Assignment :: Although the records contain pictures, only their text should be reproduced, exactly as written.
*** Opening of Input data ***
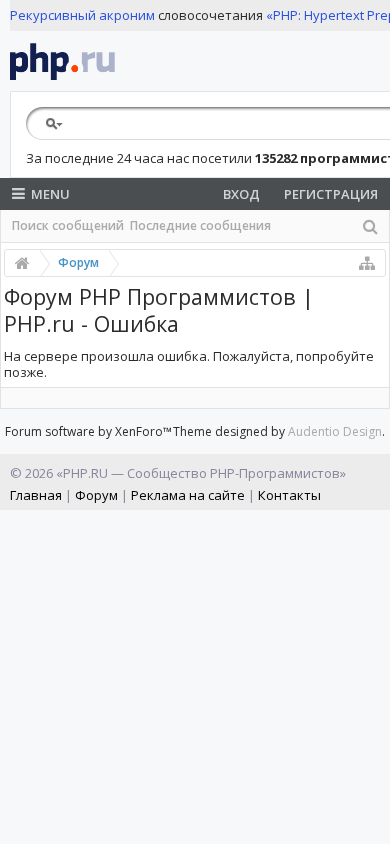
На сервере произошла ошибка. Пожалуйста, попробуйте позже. (189, 364)
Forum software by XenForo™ (88, 431)
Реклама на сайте (188, 495)
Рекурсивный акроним (82, 15)
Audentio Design (335, 431)
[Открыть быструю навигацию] (367, 263)
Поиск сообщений (68, 225)
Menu (50, 194)
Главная (36, 495)
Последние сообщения (200, 225)
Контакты (289, 495)
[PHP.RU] (62, 61)
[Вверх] (370, 821)
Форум (96, 495)
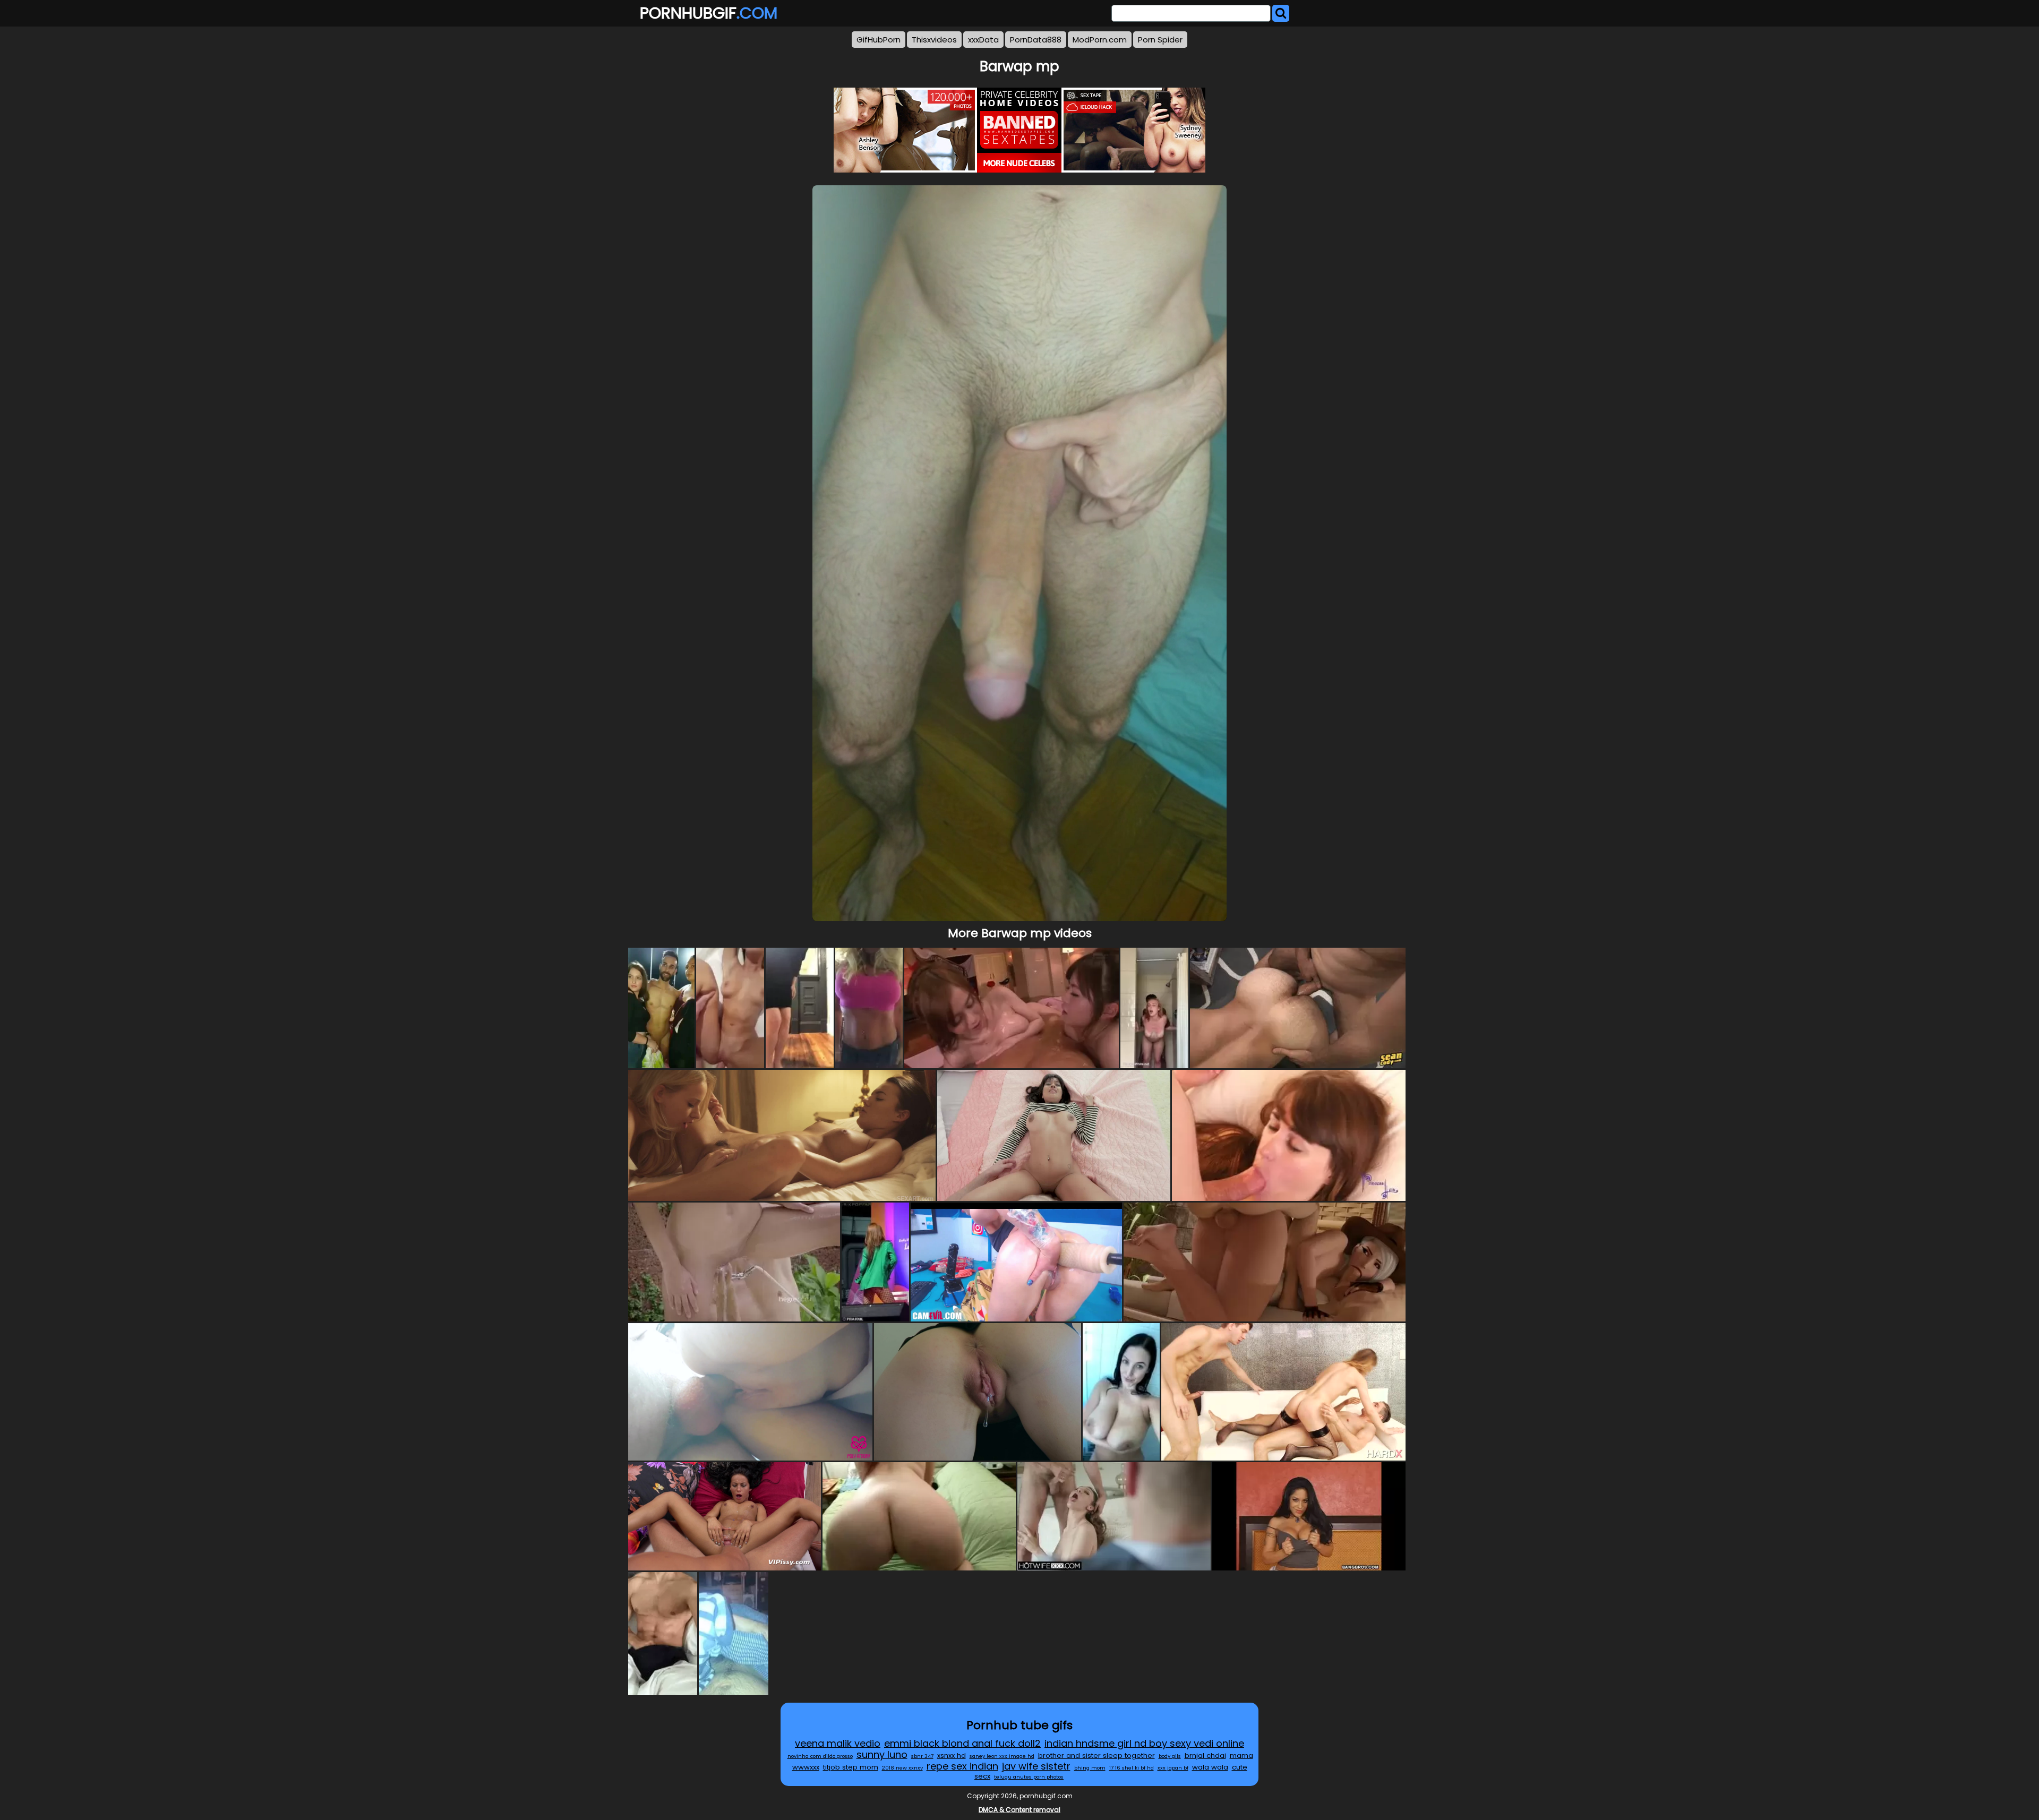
*** Close of Input data ***
Response to this exercise ::
На сервере произошла ошибка. Пожалуйста, попробуйте позже. (189, 364)
Forum software by XenForo™ (88, 431)
Реклама на сайте (188, 495)
Рекурсивный акроним (82, 15)
Audentio Design (335, 431)
[Открыть быструю навигацию] (367, 263)
Поиск сообщений (68, 225)
Menu (50, 194)
Главная (36, 495)
Последние сообщения (200, 225)
Контакты (289, 495)
[PHP.RU] (62, 61)
[Вверх] (370, 821)
Форум (96, 495)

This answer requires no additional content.